FOR IMMEDIATE RELEASE
PR-81-94 (12-15-94)
 

Commercial banks had their best quarter ever during the third quarter of 1994, with preliminary data from the FDIC showing record earnings of $11.8 billion. Profits were $347 million above the previous record of $11.5 billion, set in the third quarter of 1993.

The industry earned $34 billion during the first nine months of 1994, a record for any nine-month period and $1.4 billion ahead of the first nine months of last year. "In all likelihood," FDIC Chairman Ricki R. Tigert said today, "1994 will be another record year for commercial bank profits, above last year's $43.4 billion."

The FDIC cited two main reasons for the record-setting performance during the third quarter:

(1) Strong loan growth, which increased the industry's interest-earning assets and raised the average yields of those assets. Loan growth was led by increases in home mortgages, consumer loans and loans to businesses. Banks reduced their securities holdings for the second consecutive quarter.

(2) A 10-year low in provisions for future loan losses, reflecting continuing declines in troubled loans. Banks charged off $2.4 billion in loans in the third quarter, the smallest level since the first quarter of 1985. They also reduced provisions for future losses to $2.6 billion, the smallest amount since the first quarter of 1984.

Chairman Tigert said the data indicate that "the commercial banking industry has never been in better shape," but as the insurer of banks and thrifts, the FDIC will be monitoring such areas as derivative investments and loan approval standards.

The third-quarter performance results for 10,592 FDIC-insured commercial banks and 2,182 FDIC-insured savings institutions are contained in the agency's latest Quarterly Banking Profile, which is based on quarterly reports of condition and income filed by all insured depository institutions. The latest Profile analyzes bank and thrift performance in the third quarter and during the first nine months of this year. Other highlights follow.

Commercial banks: Their average return on assets (ROA) -- a basic yardstick of bank profitability -- rose to an annualized 1.21 percent in the third quarter. That is the third-highest quarterly ROA since banks began reporting quarterly income in 1983. A year ago, the industry's average ROA was 1.28 percent. In the second quarter of 1994, the average ROA was 1.16 percent. Nearly 96 percent of all commercial banks reported a profit for the third quarter of 1994. Seven commercial banks failed in the quarter, bringing the total number for the first nine months of the year to 11. In contrast, 36 commercial banks failed during the first nine months of last year.

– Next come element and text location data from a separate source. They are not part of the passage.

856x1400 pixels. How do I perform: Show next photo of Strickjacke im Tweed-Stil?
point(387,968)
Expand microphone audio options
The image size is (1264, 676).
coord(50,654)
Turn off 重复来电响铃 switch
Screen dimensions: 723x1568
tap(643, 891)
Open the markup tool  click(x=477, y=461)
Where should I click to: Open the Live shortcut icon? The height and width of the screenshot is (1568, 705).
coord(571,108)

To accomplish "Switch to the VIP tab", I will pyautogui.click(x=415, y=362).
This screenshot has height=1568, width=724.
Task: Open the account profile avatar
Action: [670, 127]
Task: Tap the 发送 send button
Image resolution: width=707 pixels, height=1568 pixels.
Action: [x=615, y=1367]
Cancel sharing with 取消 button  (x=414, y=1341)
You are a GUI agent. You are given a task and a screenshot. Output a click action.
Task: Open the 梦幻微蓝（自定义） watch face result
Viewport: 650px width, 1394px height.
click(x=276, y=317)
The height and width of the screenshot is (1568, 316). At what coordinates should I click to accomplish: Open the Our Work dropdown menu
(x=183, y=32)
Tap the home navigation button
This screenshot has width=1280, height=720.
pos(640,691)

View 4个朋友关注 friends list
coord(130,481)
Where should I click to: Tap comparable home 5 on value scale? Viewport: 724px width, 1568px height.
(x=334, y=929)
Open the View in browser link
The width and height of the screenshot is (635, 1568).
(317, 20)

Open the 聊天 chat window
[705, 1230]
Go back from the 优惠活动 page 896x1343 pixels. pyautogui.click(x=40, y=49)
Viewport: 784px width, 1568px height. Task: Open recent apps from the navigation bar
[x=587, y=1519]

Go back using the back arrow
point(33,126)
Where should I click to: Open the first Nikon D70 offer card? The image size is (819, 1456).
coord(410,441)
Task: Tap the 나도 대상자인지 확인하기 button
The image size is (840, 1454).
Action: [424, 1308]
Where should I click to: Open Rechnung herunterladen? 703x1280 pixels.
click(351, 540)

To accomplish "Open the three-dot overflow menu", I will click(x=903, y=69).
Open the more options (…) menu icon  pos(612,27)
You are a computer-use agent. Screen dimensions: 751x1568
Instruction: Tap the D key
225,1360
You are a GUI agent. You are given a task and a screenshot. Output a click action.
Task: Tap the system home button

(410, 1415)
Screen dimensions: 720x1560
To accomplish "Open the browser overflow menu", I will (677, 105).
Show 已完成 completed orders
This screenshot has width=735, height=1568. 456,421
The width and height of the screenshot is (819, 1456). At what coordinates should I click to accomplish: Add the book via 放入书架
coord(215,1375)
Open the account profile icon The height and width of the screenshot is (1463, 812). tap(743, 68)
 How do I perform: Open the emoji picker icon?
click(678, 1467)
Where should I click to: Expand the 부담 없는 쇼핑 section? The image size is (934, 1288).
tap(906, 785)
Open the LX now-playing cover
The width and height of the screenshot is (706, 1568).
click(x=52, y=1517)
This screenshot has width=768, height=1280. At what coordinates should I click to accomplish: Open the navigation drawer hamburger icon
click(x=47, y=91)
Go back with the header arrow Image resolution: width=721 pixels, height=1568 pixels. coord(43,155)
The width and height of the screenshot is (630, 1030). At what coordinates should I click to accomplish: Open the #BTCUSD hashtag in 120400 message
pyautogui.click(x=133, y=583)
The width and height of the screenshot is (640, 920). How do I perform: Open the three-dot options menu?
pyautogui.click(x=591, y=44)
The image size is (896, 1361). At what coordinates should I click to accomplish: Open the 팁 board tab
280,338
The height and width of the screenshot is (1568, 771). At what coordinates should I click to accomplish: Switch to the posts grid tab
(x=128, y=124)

Savings institutions: FDIC-insured savings banks and savings and loan associations reported earnings of $2.1 billion in the third quarter, an improvement of $349 million from the previous quarter and $950 million from a year ago. Lower overhead expenses and reduced provisions for future loan losses were the main factors contributing to the earnings improvement. The thrift industry's average ROA rose to an annualized 0.86 percent in the third quarter, from 0.73 percent in the previous quarter and 0.48 percent a year ago. Ninety-three percent of all savings institutions were profitable in the third quarter, and no insured thrift failed during the period. Only two thrifts failed in the first nine months of 1994, while eight failed in the first nine months of 1993.